Pendant quelque temps, on n’entendit dans cette chambre que le conflit des sanglots, des imprécations et de la prière. Et cependant un bruit dominait tous ceux-là, c’était l’aspiration rauque et déchirante qui semblait, à chaque reprise d’air, rompre un des ressorts de la vie dans la poitrine de Noirtier.

Enfin, Villefort, le plus maître de tous, après avoir pour ainsi dire cédé pendant quelque temps sa place à Maximilien, Villefort prit la parole.

«Monsieur, dit-il à Maximilien, vous aimiez Valentine, dites-vous: vous étiez son fiancé; j’ignorais cet amour, j’ignorais cet engagement; et cependant, moi, son père, je vous le pardonne, car, je le vois, votre douleur est grande, réelle et vraie.

«D’ailleurs, chez moi aussi la douleur est trop grande pour qu’il reste en mon cœur place pour la colère.»

«Mais, vous le voyez, l’ange que vous espériez a quitté la terre: elle n’a plus que faire des adorations des hommes, elle qui, à cette heure, adore le Seigneur; faites donc vos adieux, monsieur, à la triste dépouille qu’elle a oubliée parmi nous; prenez une dernière fois sa main que vous attendiez, et séparez-vous d’elle à jamais: Valentine n’a plus besoin maintenant que du prêtre qui doit la bénir.

– Vous vous trompez, monsieur, s’écria Morrel en se relevant sur un genou, le cœur traversé par une douleur plus aiguë qu’aucune de celles qu’il eût encore ressenties; vous vous trompez: Valentine, morte comme elle est morte, a non seulement besoin d’un prêtre, mais encore d’un vengeur.

«Monsieur de Villefort, envoyez chercher le prêtre; moi, je serai le vengeur.

– Que voulez-vous dire, monsieur? murmura Villefort tremblant à cette nouvelle inspiration du délire de Morrel.

– Je veux dire, continua Morrel, qu’il y a deux hommes en vous, monsieur. Le père a assez pleuré; que le procureur du roi commence son office.»

Les yeux de Noirtier étincelèrent, d’Avrigny se rapprocha.

«Monsieur, continua le jeune homme, en recueillant des yeux tous les sentiments qui se révélaient sur les visages des assistants, je sais ce que je dis, et vous savez tous aussi bien que moi ce que je vais dire.

«Valentine est morte assassinée!»

Villefort baissa la tête; d’Avrigny avança d’un pas encore; Noirtier fit oui des yeux.

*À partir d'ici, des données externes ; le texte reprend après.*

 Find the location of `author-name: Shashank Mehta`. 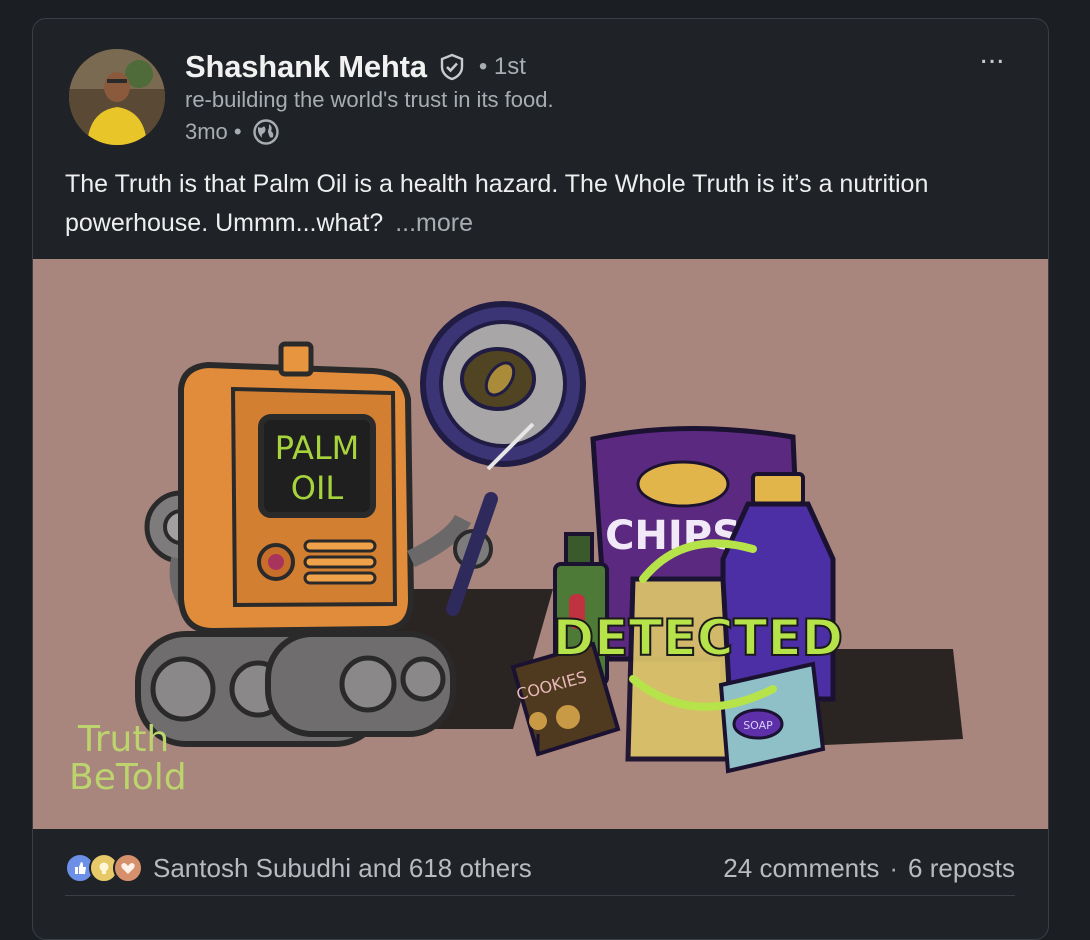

«Or, monsieur, continua Morrel, au temps où nous vivons, une créature, ne fût-elle pas jeune, ne fût-elle pas belle, ne fût-elle pas adorable comme était Valentine, une créature ne disparaît pas violemment du monde sans que l’on demande compte de sa disparition.

«Allons, monsieur le procureur du roi, ajouta Morrel avec une véhémence croissante, pas de pitié! je vous dénonce le crime, cherchez l’assassin!»

Et son œil implacable interrogeait Villefort, qui de son côté sollicitait du regard tantôt Noirtier, tantôt d’Avrigny.